Monday, June 2, 2014

A Is For Antibiotics

It's June dairy Month! The barn doors are open, 
so join me on my daily A to Z journey 
to learn more about dairy. 

Today A is for antibiotics.

I am sharing a blog that I posted recently. I don't often repeat content, but the antibiotics and milk question keeps popping up every time folks become aware that I am a dairy farmer. Here is my openly honest reply to "Is there antibiotics in milk?"

As consumers, you and I want to serve our family the safest foods available. We farmers have the same concerns as the people who buy our products. Remember, we at Bremer Farms not only produce milk, we buy it too.

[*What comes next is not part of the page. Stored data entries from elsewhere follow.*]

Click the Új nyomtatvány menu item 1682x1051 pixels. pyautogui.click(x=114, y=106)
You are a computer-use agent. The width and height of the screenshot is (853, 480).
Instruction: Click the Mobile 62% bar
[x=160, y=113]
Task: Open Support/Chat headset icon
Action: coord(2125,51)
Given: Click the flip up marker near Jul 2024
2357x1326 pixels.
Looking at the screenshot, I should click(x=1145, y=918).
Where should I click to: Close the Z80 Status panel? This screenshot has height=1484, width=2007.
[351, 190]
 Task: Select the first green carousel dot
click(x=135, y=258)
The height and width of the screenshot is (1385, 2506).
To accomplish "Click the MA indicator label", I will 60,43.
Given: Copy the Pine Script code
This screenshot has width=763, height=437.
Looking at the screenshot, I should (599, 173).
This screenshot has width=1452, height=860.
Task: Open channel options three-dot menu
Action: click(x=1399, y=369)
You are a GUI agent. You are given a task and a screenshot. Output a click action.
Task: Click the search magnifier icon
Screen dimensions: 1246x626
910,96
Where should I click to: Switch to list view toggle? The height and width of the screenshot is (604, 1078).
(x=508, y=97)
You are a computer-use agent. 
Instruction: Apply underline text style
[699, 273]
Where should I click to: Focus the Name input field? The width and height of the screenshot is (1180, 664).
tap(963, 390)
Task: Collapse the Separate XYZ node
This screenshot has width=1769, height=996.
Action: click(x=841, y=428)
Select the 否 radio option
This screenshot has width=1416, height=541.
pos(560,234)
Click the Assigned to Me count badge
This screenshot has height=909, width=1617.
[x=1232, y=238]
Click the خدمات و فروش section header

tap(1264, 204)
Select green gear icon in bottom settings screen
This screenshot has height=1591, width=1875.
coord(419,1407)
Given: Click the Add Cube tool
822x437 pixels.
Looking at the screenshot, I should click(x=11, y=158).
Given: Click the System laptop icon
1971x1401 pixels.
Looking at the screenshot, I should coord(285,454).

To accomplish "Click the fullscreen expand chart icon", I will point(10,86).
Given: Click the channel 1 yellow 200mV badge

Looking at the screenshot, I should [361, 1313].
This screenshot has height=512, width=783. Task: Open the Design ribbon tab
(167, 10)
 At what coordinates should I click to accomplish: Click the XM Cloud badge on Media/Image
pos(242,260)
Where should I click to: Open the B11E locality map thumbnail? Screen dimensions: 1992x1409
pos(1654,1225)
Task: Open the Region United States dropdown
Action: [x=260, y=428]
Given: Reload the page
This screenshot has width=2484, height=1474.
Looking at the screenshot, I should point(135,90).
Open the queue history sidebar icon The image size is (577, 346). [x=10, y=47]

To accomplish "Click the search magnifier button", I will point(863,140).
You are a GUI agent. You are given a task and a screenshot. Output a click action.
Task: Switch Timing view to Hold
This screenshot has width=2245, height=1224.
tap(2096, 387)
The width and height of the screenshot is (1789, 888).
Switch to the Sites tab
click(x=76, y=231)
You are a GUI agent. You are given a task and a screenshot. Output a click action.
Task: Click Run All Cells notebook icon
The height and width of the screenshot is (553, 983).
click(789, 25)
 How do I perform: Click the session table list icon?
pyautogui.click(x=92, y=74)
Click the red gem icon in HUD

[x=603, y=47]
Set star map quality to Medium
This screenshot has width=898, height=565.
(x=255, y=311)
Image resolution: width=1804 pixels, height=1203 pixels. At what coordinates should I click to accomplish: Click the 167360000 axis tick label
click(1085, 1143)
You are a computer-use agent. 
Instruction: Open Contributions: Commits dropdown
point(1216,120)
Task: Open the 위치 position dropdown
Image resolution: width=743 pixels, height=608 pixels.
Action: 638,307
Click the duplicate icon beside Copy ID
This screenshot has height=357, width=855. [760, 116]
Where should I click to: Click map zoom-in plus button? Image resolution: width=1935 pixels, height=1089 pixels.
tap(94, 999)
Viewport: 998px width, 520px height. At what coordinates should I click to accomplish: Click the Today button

We are producers, and consumers too!
We spend much of our day caring for our animals to keep them healthy (and happy). Healthy cows are a priority with farmers. Unfortunately, just like you and me, even healthy creatures get sick. On Bremer Farms, and other farms too, antibiotics are given only when they are needed to treat and cure illness, just like when you or your children aren't feeling well. When we make the decision to use antibiotics they are given for a prescribed period of time to treat a specific illness so our cows don't suffer. They are NOT routinely given as prevention to keep our animals healthy. They are used on an "as-needed" basis.

Waiting to be milked. (Google image)
If a cow is treated with needed antibiotics to deal with a sickness, the milk from that cow goes directly into a separate milking bucket. It never goes into the bulk milk tank or makes it into the food supply. We continue this procedure until all antibiotic residue has left the cows system. After repeated testing for this residue, only after there is no trace of antibiotics in the milk, will this cows milk be allowed to go into the bulk tank.

Another load of antibiotic-free milk heads to the processing plant.
Our milk processing plant also helps to keep milk safe. Every single load of milk that leaves our farm (and every farm) is tested for antibiotic residue. Rarely is any found but if it is, the entire load of milk is discarded immediately, and the responsible farmer must pay for the entire load of milk...not just the milk from his farm, but the milk from the other farms that were in the truck too. This can amount to thousands of dollars. Besides financial losses, dairy farmers run the risk of reputation damage and the risk of losing their license to sell milk. Everyone involved in milk production takes antibiotic residue very seriously! I can say with confidence and pride that all milk you purchase from your local grocery store is antibiotic free. Any more questions?